Isto ainda não é a Ucrânia
Estamos ao lado do povo ucraniano na guerra que o Kremlin lhes moveu, vivemos disponíveis para ajudar de todas as maneiras que nos for possível, daremos armas e ajuda humanitária, receberemos de braços abertos todos os refugiados que nos procurarem, mas dispensamos os excessos de voluntarismo com que alguns ucranianos a viver em Portugal pretendem ajudar-nos a resolver o que possa ser visto como um problema.
Sabemos que quem dá passos maiores do que a perna está sempre mais perto de cair. De uma descida (in)liberal da Avenida da Liberdade até à sugestão de ilegalização de um partido, que há pouco tempo era suporte do governo português, faz-nos ter de lhes lembrar que à vontade não é à vontadinha. Estranha-se que uma embaixadora não seja capaz de perceber que, quem pede a solidariedade de todo um povo, não pode (ou melhor, não deve) tomar parte na disputa partidária do país onde exerce funções, alinhando num desfile de um único partido. É igualmente dispensável que o presidente da Associação de Refugiados Ucranianos, falando nessa condição, comente a polémica ainda não totalmente esclarecida com a Câmara de Setúbal afirmando não perceber "como é que Portugal, um país democrático, continua a ter um partido como o PCP".
O que a diplomata Inna Ohnivets e o senhor Maksym Tarkivskyy precisam de saber é que em Portugal não está em curso um processo de descomunização como aquele que levaram a cabo na Ucrânia na década passada. Por cá, mesmo no momento em que foi preciso vencer uma tentativa de caminhar para a ditadura do proletariado, o 25 de Novembro deu lugar a uma sociedade mais livre e, portanto, mais igual, de que continuaram a fazer parte, com todos os direitos e todos os deveres, aqueles que gostariam que a liberdade não tivesse triunfado. E o caminho fez-se em conjunto.
É com a mesma liberdade que a larga maioria da opinião publicada no nosso país se faz contra a posição do Partido Comunista Português em relação à guerra na Ucrânia. Por mim, já gastei resmas de papel criticando um partido que coloca uma responsabilidade maior no agredido que no agressor e mais resmas continuarei a gastar enquanto o PCP insistir nesta narrativa.
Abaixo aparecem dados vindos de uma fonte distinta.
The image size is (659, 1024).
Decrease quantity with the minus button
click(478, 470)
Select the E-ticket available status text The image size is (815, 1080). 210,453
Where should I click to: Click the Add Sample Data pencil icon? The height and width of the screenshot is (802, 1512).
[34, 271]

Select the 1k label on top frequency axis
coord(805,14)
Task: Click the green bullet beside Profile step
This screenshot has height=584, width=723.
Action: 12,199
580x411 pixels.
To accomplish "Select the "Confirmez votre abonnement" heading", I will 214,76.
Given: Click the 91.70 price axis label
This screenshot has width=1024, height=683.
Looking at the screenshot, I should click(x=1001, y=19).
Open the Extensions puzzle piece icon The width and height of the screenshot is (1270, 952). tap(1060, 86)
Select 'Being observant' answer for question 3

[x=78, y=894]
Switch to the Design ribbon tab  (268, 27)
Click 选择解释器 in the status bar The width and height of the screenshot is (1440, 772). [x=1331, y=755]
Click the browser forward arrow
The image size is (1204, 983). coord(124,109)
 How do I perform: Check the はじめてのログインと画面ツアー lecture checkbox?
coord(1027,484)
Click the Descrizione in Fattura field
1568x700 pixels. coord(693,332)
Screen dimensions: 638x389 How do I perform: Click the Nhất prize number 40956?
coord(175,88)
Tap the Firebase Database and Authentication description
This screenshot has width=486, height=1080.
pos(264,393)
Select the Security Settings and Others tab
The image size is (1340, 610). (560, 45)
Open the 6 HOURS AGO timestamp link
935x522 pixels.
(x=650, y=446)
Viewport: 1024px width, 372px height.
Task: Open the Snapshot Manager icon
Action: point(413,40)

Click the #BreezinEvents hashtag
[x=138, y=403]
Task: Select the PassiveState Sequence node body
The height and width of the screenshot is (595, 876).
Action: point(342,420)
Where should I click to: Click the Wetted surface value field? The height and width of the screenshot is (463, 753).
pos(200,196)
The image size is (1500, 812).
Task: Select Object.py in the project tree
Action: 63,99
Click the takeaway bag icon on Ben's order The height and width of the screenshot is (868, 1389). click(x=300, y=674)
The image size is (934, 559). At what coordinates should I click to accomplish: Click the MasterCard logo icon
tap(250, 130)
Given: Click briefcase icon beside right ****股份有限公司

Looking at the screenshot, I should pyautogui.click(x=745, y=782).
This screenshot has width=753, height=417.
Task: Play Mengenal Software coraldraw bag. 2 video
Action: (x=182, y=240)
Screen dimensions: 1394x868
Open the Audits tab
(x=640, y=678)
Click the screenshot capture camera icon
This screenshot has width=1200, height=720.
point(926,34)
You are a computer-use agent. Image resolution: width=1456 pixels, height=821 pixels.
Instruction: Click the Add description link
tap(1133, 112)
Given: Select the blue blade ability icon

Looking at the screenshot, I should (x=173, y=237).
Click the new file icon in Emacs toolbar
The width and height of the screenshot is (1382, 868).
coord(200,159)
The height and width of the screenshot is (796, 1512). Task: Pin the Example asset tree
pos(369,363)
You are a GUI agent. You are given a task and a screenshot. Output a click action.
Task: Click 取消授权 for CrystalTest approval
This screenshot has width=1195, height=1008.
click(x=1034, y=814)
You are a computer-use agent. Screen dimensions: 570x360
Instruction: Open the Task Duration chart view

Mas não dispenso, não quero dispensar, um partido que tem uma longa história a combater uma ditadura e a defender a classe trabalhadora em democracia.
José Pacheco Pereira, no jornal Público deste fim de semana, sintetiza de forma perfeita do que estamos a falar quando falamos desta guerra: "O agressor não é o povo russo, é Putin e a sua corte militar e civil, mas o agredido é o povo ucraniano, seja quem for que o governe. Esta diferença é aquela que, não sendo feita, faz com que quem a omite fique do lado do agressor." Dito isto, pela minha parte acrescento que condenar Putin e a sua corte não significa aprovar tudo o que o governo da Ucrânia fez antes e durante esta guerra. Vencida esta tormenta, longa vida à Ucrânia e a todos os ucranianos, pró-europeus ou pró-russos, de esquerda, do centro ou da direita.